QUESTIONS:
1. Dans le fil de discussion sur WinDev, quelle version de Mac OS le premier message mentionne-t-il ?
2. Recopiez à l'identique le passage du fil de discussion sur WinDev situé entre "## dokik007 (3" et "Guillion (3 Août 2008)", ces deux bornes comprises.

TEXTE DU DOCUMENT:
....

# aide windev



## dokik007 (3 Août 2008)

slt  tt le monde je suis debutant sur mac os et je voudrais ke qlq1 me donne des conseils sur windev et comment il marche sous mac os 10.3.9 panther,et quelle version peut marcher sans prob sur mon ibook de processeur 600 mhz et 640 ram et merci


----------



## Didier Guillion (3 Août 2008)

Si tu ne prends même pas la peine de taper toutes les lettres des mots, rares sont ceux qui te donnerons de leur temps pour t'aider.
C'est un conseil amical.

Cordialement


----------



## da capo (3 Août 2008)

dokik007 ne prend pas le temps de taper toutes les lettres&#8230;
pc soft qui édite windev n'a pas pris le temps d'en développer une version pour mac.

comme ça tout est dit.


----------



## Vivid (3 Août 2008)

dokik007 a dit:


> slt  tt le monde je suis debutant sur mac os et je voudrais ke qlq1 me donne des conseils sur windev et comment il marche sous mac os 10.3.9 panther,et quelle version peut marcher sans prob sur mon ibook de processeur 600 mhz et 640 ram et merci



les mots tronqués, tu optimise... ?


----------



## ntx (3 Août 2008)

Dans windev, il y a "win" ce qui aurait quand même pu laisser une piste sur la réponse qu'on allait lui donner


----------



## Anonyme (3 Août 2008)

....

EXTRAIT DES DONNÉES:
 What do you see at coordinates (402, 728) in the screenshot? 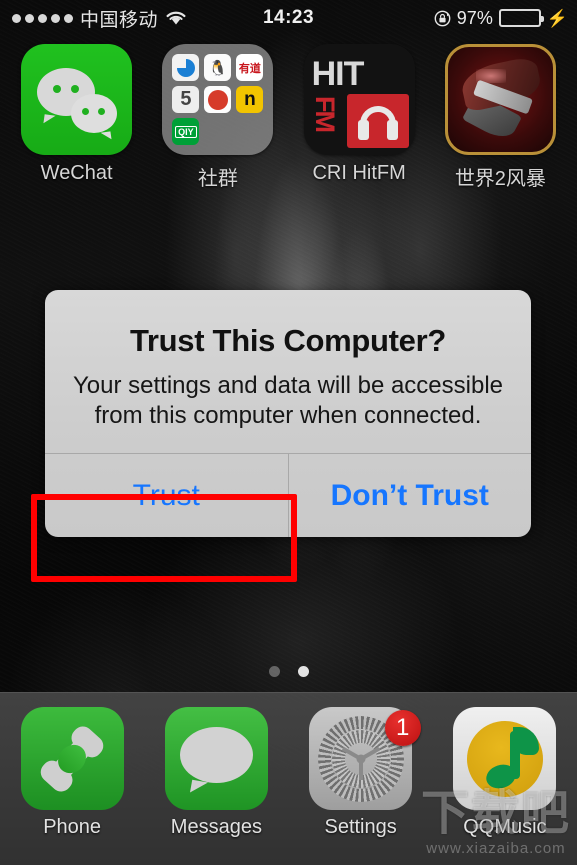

....

RÉSULTATS PAR QUESTION:
1. Mac OS 10.3.9 Panther.

2.
## dokik007 (3 Août 2008)

slt  tt le monde je suis debutant sur mac os et je voudrais ke qlq1 me donne des conseils sur windev et comment il marche sous mac os 10.3.9 panther,et quelle version peut marcher sans prob sur mon ibook de processeur 600 mhz et 640 ram et merci


----------



## Didier Guillion (3 Août 2008)